* **To do**:
Go through the entries below from the first line and output each one exactly, up to and including the line with "Task: Click the green".

* **Input data**:
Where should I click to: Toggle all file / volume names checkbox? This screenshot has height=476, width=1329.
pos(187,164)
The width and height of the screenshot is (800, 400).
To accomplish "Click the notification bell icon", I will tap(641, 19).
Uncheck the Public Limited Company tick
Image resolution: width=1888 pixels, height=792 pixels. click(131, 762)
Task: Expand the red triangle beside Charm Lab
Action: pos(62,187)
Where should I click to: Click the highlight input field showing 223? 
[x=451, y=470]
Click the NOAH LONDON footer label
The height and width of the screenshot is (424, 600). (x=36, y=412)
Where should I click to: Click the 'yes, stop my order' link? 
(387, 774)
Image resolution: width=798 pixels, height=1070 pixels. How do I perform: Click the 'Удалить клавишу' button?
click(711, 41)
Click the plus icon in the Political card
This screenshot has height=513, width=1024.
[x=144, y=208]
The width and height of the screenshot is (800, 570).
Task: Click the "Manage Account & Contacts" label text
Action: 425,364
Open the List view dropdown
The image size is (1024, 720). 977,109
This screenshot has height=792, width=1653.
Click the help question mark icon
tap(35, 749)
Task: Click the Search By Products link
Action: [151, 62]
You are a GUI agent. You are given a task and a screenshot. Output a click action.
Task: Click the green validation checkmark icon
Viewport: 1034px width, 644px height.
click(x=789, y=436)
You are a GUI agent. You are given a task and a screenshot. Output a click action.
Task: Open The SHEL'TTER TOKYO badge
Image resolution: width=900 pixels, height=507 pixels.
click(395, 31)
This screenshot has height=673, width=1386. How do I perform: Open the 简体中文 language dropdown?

* **Exercise response**:
Where should I click to: Toggle all file / volume names checkbox? This screenshot has height=476, width=1329.
pos(187,164)
The width and height of the screenshot is (800, 400).
To accomplish "Click the notification bell icon", I will tap(641, 19).
Uncheck the Public Limited Company tick
Image resolution: width=1888 pixels, height=792 pixels. click(131, 762)
Task: Expand the red triangle beside Charm Lab
Action: pos(62,187)
Where should I click to: Click the highlight input field showing 223? 
[x=451, y=470]
Click the NOAH LONDON footer label
The height and width of the screenshot is (424, 600). (x=36, y=412)
Where should I click to: Click the 'yes, stop my order' link? 
(387, 774)
Image resolution: width=798 pixels, height=1070 pixels. How do I perform: Click the 'Удалить клавишу' button?
click(711, 41)
Click the plus icon in the Political card
This screenshot has height=513, width=1024.
[x=144, y=208]
The width and height of the screenshot is (800, 570).
Task: Click the "Manage Account & Contacts" label text
Action: 425,364
Open the List view dropdown
The image size is (1024, 720). 977,109
This screenshot has height=792, width=1653.
Click the help question mark icon
tap(35, 749)
Task: Click the Search By Products link
Action: [151, 62]
You are a GUI agent. You are given a task and a screenshot. Output a click action.
Task: Click the green validation checkmark icon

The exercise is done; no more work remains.